# Excerpt:
§ 5-335. Limitation of reimbursement and subrogation claims in
personal injury and wrongful death actions. (a) When a person settles a
claim, whether in litigation or otherwise, against one or more other
persons for personal injuries, medical, dental, or podiatric
malpractice, or wrongful death, it shall be conclusively presumed that
the settlement does not include any compensation for the cost of health
care services, loss of earnings or other economic loss to the extent
those losses or expenses have been or are obligated to be paid or
reimbursed by an insurer. By entering into any such settlement, a person
shall not be deemed to have taken an action in derogation of any right
of any insurer that paid or is obligated to pay those losses or
expenses; nor shall a person's entry into such settlement constitute a
violation of any contract between the person and such insurer.
No person entering into such a settlement shall be subject to a
subrogation claim or claim for reimbursement by an insurer and an
insurer shall have no lien or right of subrogation or reimbursement
against any such settling person or any other party to such a
settlement, with respect to those losses or expenses that have been or
are obligated to be paid or reimbursed by said insurer.

# Data extract:
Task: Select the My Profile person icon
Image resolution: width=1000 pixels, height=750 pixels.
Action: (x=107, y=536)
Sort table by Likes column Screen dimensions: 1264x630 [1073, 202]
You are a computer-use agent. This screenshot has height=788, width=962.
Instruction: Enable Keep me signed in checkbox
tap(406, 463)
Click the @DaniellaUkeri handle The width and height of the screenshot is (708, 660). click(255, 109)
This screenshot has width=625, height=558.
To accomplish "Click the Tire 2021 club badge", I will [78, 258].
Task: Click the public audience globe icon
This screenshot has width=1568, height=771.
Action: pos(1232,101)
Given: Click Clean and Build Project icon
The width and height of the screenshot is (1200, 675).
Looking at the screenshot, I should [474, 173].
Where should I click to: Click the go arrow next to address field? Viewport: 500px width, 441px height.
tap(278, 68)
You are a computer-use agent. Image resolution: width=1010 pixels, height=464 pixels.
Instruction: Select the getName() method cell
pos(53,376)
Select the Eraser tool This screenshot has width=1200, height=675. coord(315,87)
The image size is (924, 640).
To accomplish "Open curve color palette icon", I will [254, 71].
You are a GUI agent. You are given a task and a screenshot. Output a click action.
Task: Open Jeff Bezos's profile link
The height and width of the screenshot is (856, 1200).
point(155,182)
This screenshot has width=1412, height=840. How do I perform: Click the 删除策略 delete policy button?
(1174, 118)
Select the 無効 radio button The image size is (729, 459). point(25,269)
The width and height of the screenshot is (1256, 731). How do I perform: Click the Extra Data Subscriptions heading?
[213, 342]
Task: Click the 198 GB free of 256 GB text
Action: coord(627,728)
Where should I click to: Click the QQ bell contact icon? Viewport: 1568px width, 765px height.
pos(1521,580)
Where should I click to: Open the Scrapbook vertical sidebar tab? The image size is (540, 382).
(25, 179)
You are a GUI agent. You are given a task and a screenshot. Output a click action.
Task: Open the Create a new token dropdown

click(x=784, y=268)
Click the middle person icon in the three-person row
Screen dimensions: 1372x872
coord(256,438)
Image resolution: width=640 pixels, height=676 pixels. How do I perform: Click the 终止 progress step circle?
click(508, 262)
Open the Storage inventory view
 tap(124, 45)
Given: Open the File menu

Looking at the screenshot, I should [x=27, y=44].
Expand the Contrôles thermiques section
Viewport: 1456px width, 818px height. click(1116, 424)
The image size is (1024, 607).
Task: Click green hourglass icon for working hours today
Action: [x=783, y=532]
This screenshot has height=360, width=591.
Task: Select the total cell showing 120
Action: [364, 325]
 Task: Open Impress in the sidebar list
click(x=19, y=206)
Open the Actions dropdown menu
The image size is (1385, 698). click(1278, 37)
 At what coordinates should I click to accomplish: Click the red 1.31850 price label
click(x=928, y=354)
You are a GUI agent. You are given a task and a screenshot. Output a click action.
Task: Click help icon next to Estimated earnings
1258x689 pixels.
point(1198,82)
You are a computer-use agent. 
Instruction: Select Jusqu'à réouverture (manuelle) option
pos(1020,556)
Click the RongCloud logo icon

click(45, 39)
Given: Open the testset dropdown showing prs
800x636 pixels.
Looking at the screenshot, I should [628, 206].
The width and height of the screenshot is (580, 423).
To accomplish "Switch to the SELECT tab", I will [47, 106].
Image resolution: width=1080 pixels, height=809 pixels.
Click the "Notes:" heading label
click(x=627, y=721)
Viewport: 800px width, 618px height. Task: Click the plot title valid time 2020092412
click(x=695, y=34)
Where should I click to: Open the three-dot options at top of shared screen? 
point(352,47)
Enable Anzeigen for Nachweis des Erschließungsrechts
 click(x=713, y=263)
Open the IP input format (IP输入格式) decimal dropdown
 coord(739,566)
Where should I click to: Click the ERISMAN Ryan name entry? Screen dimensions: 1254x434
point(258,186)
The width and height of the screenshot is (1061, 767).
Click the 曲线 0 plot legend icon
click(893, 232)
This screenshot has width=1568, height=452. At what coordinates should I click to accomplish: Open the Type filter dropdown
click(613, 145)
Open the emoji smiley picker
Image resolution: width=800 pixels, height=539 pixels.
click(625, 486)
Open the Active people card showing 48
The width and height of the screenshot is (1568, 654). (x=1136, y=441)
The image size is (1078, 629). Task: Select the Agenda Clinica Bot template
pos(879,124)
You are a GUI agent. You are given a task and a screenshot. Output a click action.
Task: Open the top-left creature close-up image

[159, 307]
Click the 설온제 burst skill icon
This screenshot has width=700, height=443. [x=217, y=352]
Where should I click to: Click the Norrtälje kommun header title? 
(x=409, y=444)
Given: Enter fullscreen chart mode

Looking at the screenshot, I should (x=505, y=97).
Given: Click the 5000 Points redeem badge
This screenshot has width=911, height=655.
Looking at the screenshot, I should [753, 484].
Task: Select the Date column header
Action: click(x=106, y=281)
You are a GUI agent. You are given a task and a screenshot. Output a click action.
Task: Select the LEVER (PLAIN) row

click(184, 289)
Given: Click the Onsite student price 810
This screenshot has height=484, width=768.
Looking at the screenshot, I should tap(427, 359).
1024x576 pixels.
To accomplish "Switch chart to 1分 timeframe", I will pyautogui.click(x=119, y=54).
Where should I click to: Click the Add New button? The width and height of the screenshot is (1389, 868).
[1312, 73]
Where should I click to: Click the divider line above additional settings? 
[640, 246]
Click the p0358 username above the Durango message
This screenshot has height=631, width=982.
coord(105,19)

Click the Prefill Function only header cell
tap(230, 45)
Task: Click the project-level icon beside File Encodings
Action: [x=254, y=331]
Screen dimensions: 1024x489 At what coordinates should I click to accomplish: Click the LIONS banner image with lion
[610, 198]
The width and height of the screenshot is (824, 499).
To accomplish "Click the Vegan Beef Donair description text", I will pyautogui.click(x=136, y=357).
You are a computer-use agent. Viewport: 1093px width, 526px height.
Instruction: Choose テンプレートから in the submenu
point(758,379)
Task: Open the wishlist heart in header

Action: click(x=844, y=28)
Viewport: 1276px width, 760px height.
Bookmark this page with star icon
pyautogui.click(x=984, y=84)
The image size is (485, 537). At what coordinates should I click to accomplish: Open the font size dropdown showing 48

# Activity list:
[1] In the statute on reimbursement and subrogation claims, what is conclusively presumed when a person settles a personal injury claim?
[2] Continue the statute on reimbursement and subrogation claims from its final sentence.
The rows come from a different source than the statute text.

# Your responses:
[1] The settlement does not include any compensation for the cost of health care services, loss of earnings or other economic loss to the extent an insurer has paid or is obligated to pay or reimburse those losses or expenses.

[2]
(b) This section shall not apply to a subrogation claim for recovery
of additional first-party benefits provided pursuant to article
fifty-one of the insurance law. The term "additional first-party
benefits", as used in this subdivision, shall have the same meaning
given it in section 65-1.3 of title 11 of the codes, rules and
regulations of the state of New York as of the effective date of this
statute.
(c) This section shall not apply to a subrogation or reimbursement
claim for recovery of benefits provided by Medicare or Medicaid,
specifically authorized pursuant to article fifty-one of the insurance
law, or pursuant to a policy of insurance or an insurance contract
providing workers' compensation benefits.